A 2004 study by the RAND Corporation indicates that MICRA has made a major difference. According to the study, payments by defendants who lose malpractice trials have been cut by 30 percent since MICRA was enacted. The study also shows that, as a result of the attorney fee limits, plaintiffs bore only half the cost of the decrease.

In total, attorneys are now collecting 60 percent less from medical malpractice cases, which is likely having an effect on their willingness to take on new cases as well.

Dr. William G. Plested, past president of the American Medical Association, commented for the Rand study that the MICRA reforms have not only changed the landscape in California, but have led to reforms elsewhere.

“Medical liability reforms do work,” Plested said. “After placing a cap on non-economic damages more than three decades ago, the medical liability climate in California remains stable with premiums in check. Texas enacted reforms and now patients benefit from an increase of physicians.”

Other state laws offer a degree of protection to physicians.

One such law treats hospitals as liable for a physician’s actions if the physician is an employee or an agent of the hospital. The law also makes it relatively easy for a plaintiff to sue a hospital in such cases – not requiring the plaintiff to investigate whether the physician is employed by the hospital, but simply allowing the hospital to be named if it is reasonable to believe so.

California law also requires claimants to introduce top-rated medical testimony to support their claims that negligence has occurred, unless negligence can simply be inferred from the facts.

Furthermore, defendants in medial malpractice cases in California can introduce evidence that claimants have already received compensation for injuries from sources like Social Security and workers’ compensation – although claimants can obviously present evidence to rebut such information.

The state of California also requires claimants to bring their claims within one year of discovering the alleged negligent act, but no more than three years after the date of the actual industry. (The rules are slightly different where children are involved.) And California also follows a pure comparative negligence rule, which can reduce a claimant’s recovery, although it cannot bar it entirely in the case of a finding for the plaintiff.

What the state does not offer is a patient compensation fund, nor does it have a program of state-sponsored liability for physicians.
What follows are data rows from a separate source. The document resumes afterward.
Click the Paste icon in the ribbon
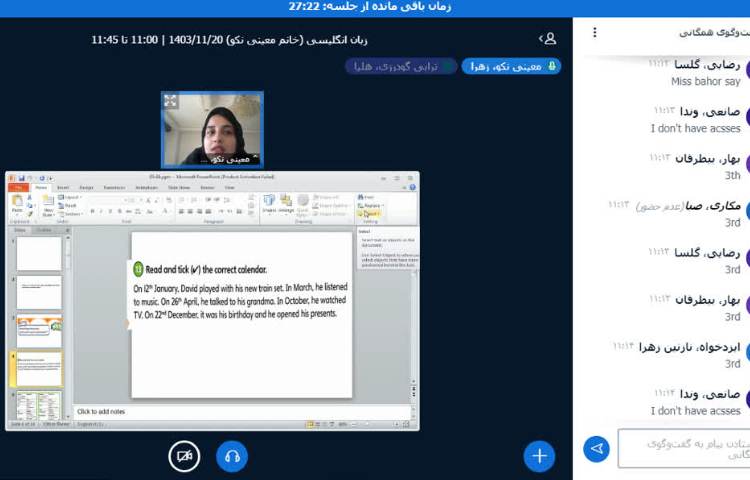 click(17, 203)
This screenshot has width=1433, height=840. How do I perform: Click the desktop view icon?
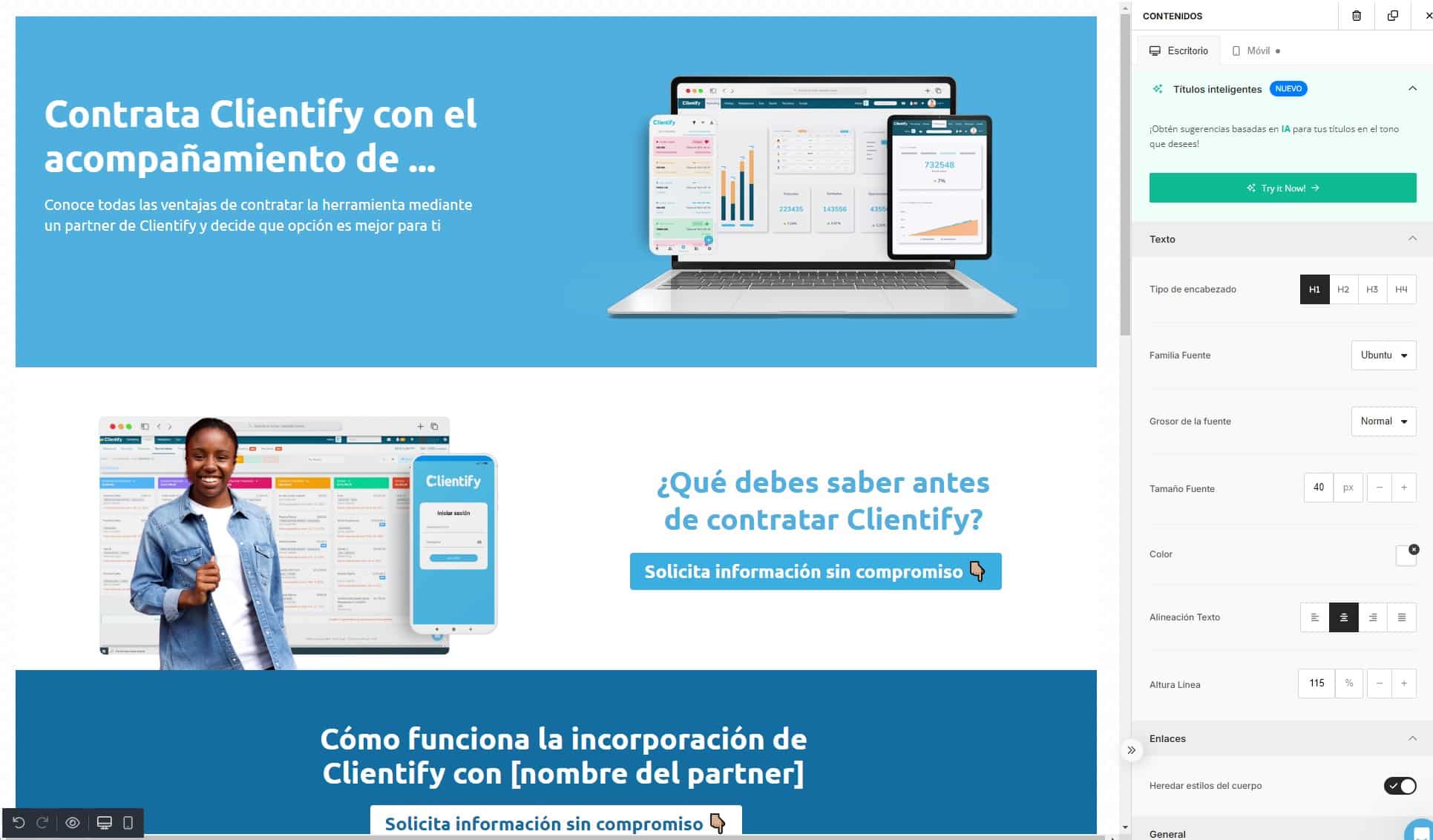tap(1155, 50)
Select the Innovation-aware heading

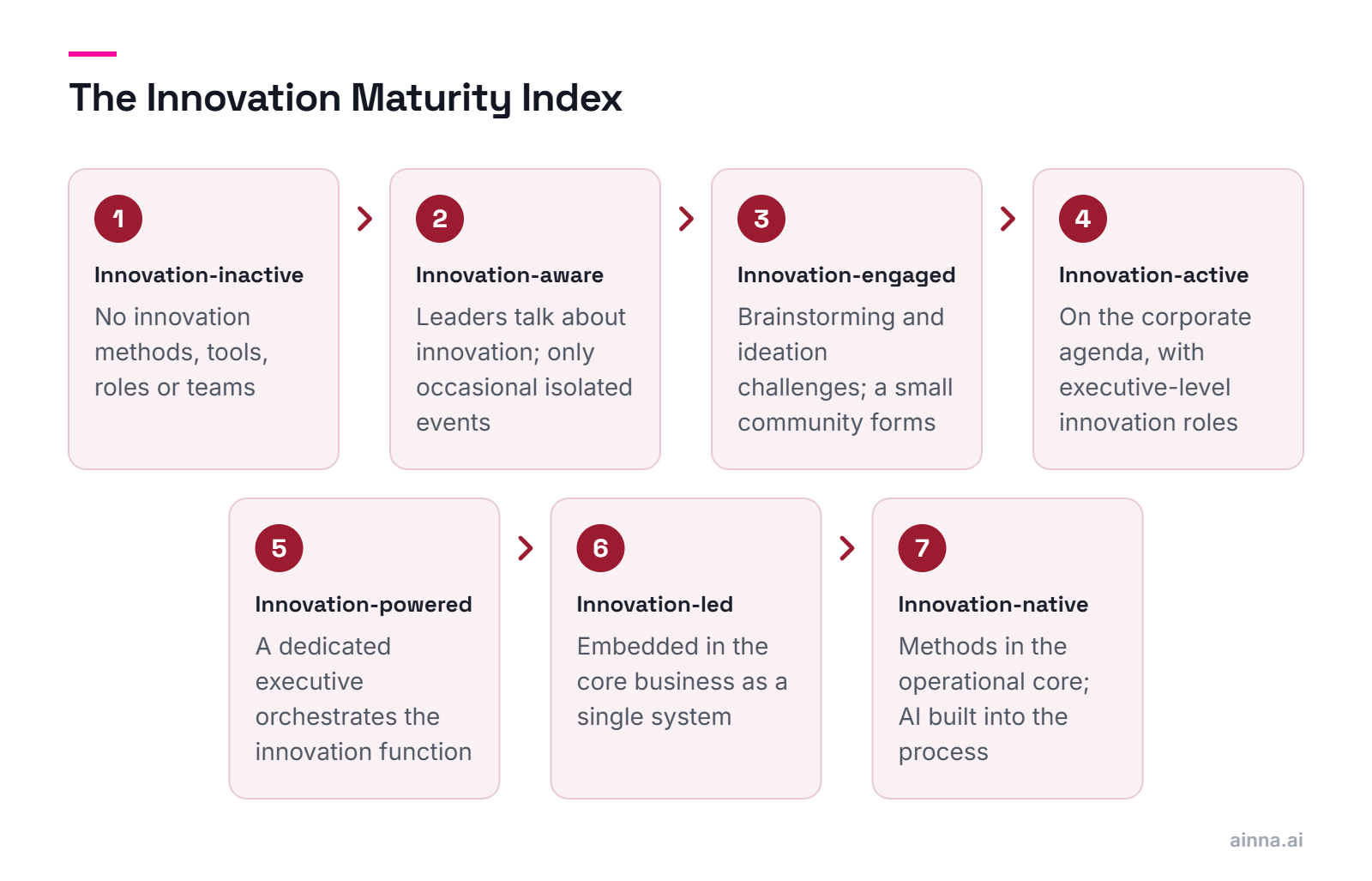point(509,275)
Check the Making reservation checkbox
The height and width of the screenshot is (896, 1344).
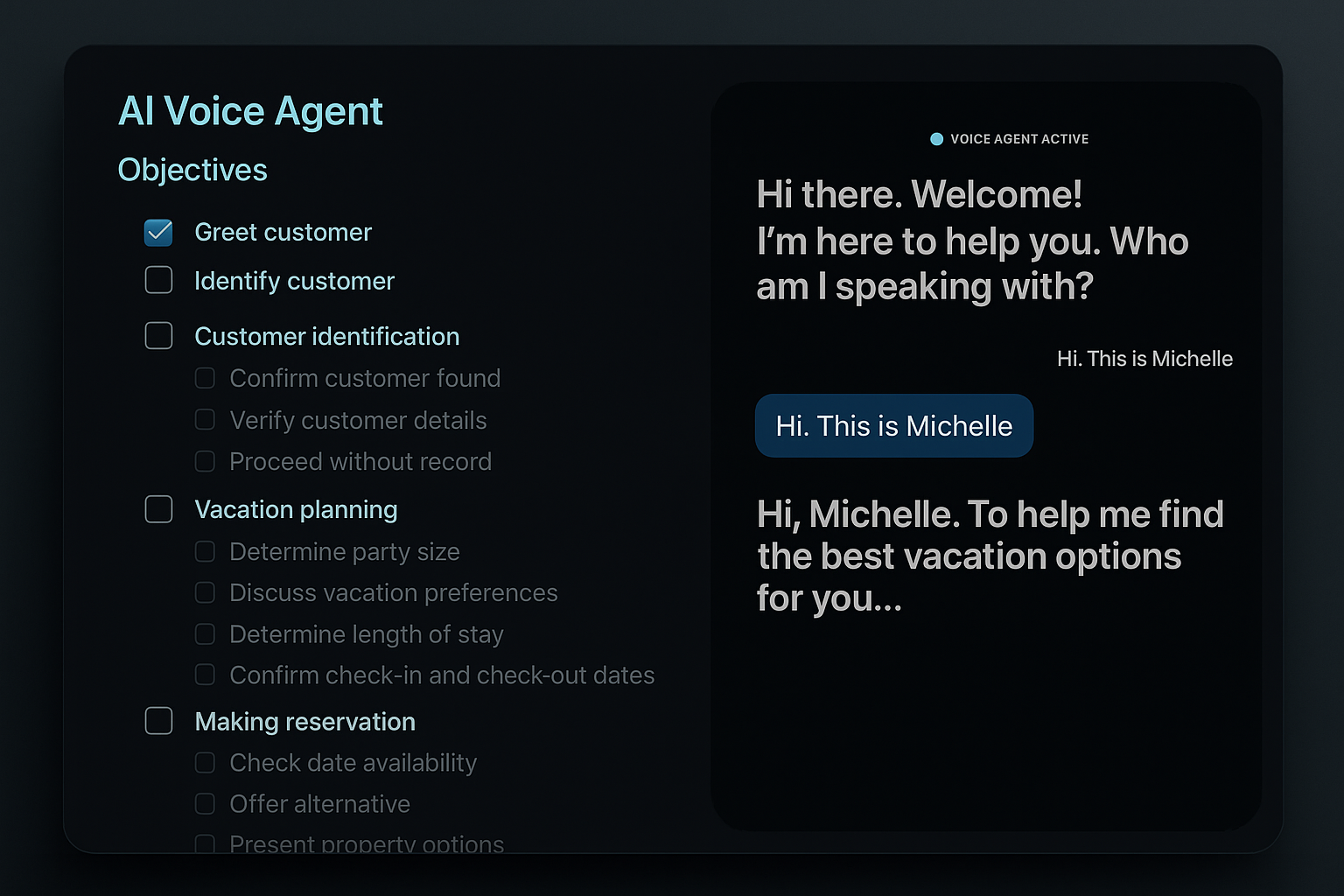[158, 721]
This is mitigated somewhat by reports that insurance premiums, as well as actual awards and payouts, are considered reasonably under control as a result of the MICRA reforms.

California does not impose any requirement that physicians carry malpractice insurance, although as a practical matter, virtually every hospital and physicians’ group does. Each physician will need to check the requirements of the hospital(s) on which he is on staff, as well as those of any physician group of which he may wish to join.

Obviously, a physician in California is still at risk of losing a malpractice suit. And while the caps on awards serve as protection against irrational jury awards, there remains no limit on economically quantifiable damages like medical costs, lost of wages and so forth. So as a doctor it's important to ensure you have quality medical liability coverage at the best possible price.

California has made a concerted effort to control malpractice costs over the past generation, and from all accounts has achieved considerable success. While physicians are certainly advised to obtain reasonable malpractice insurance and care for their patients to the highest possible level of quality, the malpractice atmosphere in the state is such that a responsible, careful physician should have every opportunity to enjoy financial rewards and minimal risk.